SHORT PROBLEM =
Revise the entries from the line containing "Ateliers Tufting (664, 138)" down through the line containing "ACÉRCATE (1096, 20)", swapping "Image resolution" for "Screen size" and leaving all else as is. Return only those lines.

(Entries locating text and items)
┄┄┄┄┄┄┄┄┄┄
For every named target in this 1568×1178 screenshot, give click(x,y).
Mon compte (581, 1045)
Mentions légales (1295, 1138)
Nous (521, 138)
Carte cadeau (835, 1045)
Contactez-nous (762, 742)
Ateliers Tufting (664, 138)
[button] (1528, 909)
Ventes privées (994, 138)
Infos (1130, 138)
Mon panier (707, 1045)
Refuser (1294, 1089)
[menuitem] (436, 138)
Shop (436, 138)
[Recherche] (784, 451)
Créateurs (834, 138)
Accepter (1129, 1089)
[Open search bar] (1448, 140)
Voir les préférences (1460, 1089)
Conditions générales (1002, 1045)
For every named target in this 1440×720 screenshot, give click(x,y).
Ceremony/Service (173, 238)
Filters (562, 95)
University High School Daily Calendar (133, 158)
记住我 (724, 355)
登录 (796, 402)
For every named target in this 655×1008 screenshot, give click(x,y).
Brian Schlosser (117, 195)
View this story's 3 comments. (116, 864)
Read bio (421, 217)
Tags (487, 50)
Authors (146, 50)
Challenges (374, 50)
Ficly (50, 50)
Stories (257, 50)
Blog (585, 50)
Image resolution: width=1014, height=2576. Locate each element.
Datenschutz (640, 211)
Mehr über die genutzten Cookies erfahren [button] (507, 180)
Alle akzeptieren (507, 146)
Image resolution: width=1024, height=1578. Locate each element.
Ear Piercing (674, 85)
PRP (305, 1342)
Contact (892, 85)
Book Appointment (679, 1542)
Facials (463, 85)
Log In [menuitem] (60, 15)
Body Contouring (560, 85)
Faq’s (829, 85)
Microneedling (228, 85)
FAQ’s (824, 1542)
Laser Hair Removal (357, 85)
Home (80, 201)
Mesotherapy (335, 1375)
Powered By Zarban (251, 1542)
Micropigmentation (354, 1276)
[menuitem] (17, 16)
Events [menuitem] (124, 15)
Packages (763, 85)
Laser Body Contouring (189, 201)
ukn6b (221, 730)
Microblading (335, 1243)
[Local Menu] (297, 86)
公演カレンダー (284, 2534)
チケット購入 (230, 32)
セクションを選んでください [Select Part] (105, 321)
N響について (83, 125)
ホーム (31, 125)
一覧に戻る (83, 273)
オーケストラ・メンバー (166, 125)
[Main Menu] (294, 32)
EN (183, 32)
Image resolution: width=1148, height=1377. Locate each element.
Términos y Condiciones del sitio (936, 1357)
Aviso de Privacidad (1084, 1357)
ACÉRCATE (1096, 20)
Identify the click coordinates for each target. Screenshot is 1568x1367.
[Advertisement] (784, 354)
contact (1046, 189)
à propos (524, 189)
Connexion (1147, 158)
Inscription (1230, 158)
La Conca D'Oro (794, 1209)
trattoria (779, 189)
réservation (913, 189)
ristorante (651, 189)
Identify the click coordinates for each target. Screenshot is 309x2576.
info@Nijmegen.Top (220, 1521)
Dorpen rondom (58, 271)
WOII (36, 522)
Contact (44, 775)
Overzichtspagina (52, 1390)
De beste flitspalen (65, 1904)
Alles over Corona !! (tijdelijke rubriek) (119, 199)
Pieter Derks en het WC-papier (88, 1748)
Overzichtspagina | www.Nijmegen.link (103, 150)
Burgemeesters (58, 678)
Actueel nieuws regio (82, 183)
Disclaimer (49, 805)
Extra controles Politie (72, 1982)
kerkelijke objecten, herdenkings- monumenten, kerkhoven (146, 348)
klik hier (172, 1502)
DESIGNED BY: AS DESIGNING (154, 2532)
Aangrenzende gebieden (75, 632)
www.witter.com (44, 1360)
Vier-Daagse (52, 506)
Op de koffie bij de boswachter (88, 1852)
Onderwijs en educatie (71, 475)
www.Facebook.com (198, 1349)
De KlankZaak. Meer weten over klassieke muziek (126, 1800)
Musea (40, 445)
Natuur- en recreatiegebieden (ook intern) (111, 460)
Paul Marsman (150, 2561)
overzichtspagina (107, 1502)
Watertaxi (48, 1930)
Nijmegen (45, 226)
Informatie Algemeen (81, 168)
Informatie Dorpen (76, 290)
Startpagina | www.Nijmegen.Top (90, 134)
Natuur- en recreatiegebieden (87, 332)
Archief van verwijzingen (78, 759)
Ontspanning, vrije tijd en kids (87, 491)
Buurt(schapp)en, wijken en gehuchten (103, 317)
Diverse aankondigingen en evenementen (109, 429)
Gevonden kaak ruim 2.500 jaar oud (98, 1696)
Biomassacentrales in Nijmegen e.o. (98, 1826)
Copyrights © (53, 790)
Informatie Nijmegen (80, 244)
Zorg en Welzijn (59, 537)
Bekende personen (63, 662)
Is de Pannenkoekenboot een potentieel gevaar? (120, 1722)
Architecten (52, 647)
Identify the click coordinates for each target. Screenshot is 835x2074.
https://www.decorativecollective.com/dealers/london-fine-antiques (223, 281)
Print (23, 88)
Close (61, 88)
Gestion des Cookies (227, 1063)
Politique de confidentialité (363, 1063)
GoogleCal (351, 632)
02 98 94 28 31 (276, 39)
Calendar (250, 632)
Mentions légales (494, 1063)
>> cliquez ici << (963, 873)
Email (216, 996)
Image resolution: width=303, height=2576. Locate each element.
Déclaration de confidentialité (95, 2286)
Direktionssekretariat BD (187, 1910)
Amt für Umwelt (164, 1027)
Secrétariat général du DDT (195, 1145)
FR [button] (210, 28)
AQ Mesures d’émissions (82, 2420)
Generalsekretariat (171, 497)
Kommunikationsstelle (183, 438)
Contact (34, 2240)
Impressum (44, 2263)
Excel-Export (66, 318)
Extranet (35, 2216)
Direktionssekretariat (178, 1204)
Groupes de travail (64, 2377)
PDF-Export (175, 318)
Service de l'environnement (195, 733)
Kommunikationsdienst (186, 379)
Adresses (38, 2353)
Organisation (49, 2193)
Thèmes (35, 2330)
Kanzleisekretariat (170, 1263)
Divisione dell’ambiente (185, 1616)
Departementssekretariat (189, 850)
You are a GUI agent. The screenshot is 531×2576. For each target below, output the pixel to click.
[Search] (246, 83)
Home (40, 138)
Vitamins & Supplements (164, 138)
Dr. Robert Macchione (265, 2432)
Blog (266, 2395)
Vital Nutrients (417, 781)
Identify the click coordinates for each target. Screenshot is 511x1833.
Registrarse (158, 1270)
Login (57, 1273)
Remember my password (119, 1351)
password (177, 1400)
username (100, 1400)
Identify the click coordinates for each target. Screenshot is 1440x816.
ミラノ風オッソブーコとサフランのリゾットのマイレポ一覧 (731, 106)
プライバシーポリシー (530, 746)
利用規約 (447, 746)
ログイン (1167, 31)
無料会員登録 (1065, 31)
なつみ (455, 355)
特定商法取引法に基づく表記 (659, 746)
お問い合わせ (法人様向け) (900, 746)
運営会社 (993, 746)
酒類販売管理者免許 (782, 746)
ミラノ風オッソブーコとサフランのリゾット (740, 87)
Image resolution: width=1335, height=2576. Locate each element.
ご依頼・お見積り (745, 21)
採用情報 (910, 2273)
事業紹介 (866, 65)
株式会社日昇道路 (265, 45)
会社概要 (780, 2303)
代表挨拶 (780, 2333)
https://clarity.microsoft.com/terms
┄┄┄┄┄┄┄┄┄┄
COMPLETED EXERCISE =
Ateliers Tufting (664, 138)
[button] (1528, 909)
Ventes privées (994, 138)
Infos (1130, 138)
Mon panier (707, 1045)
Refuser (1294, 1089)
[menuitem] (436, 138)
Shop (436, 138)
[Recherche] (784, 451)
Créateurs (834, 138)
Accepter (1129, 1089)
[Open search bar] (1448, 140)
Voir les préférences (1460, 1089)
Conditions générales (1002, 1045)
For every named target in this 1440×720 screenshot, give click(x,y).
Ceremony/Service (173, 238)
Filters (562, 95)
University High School Daily Calendar (133, 158)
记住我 (724, 355)
登录 (796, 402)
For every named target in this 655×1008 screenshot, give click(x,y).
Brian Schlosser (117, 195)
View this story's 3 comments. (116, 864)
Read bio (421, 217)
Tags (487, 50)
Authors (146, 50)
Challenges (374, 50)
Ficly (50, 50)
Stories (257, 50)
Blog (585, 50)
Screen size: width=1014, height=2576. Locate each element.
Datenschutz (640, 211)
Mehr über die genutzten Cookies erfahren [button] (507, 180)
Alle akzeptieren (507, 146)
Screen size: width=1024, height=1578. Locate each element.
Ear Piercing (674, 85)
PRP (305, 1342)
Contact (892, 85)
Book Appointment (679, 1542)
Facials (463, 85)
Log In [menuitem] (60, 15)
Body Contouring (560, 85)
Faq’s (829, 85)
Microneedling (228, 85)
FAQ’s (824, 1542)
Laser Hair Removal (357, 85)
Home (80, 201)
Mesotherapy (335, 1375)
Powered By Zarban (251, 1542)
Micropigmentation (354, 1276)
[menuitem] (17, 16)
Events [menuitem] (124, 15)
Packages (763, 85)
Laser Body Contouring (189, 201)
ukn6b (221, 730)
Microblading (335, 1243)
[Local Menu] (297, 86)
公演カレンダー (284, 2534)
チケット購入 (230, 32)
セクションを選んでください [Select Part] (105, 321)
N響について (83, 125)
ホーム (31, 125)
一覧に戻る (83, 273)
オーケストラ・メンバー (166, 125)
[Main Menu] (294, 32)
EN (183, 32)
Screen size: width=1148, height=1377. Locate each element.
Términos y Condiciones del sitio (936, 1357)
Aviso de Privacidad (1084, 1357)
ACÉRCATE (1096, 20)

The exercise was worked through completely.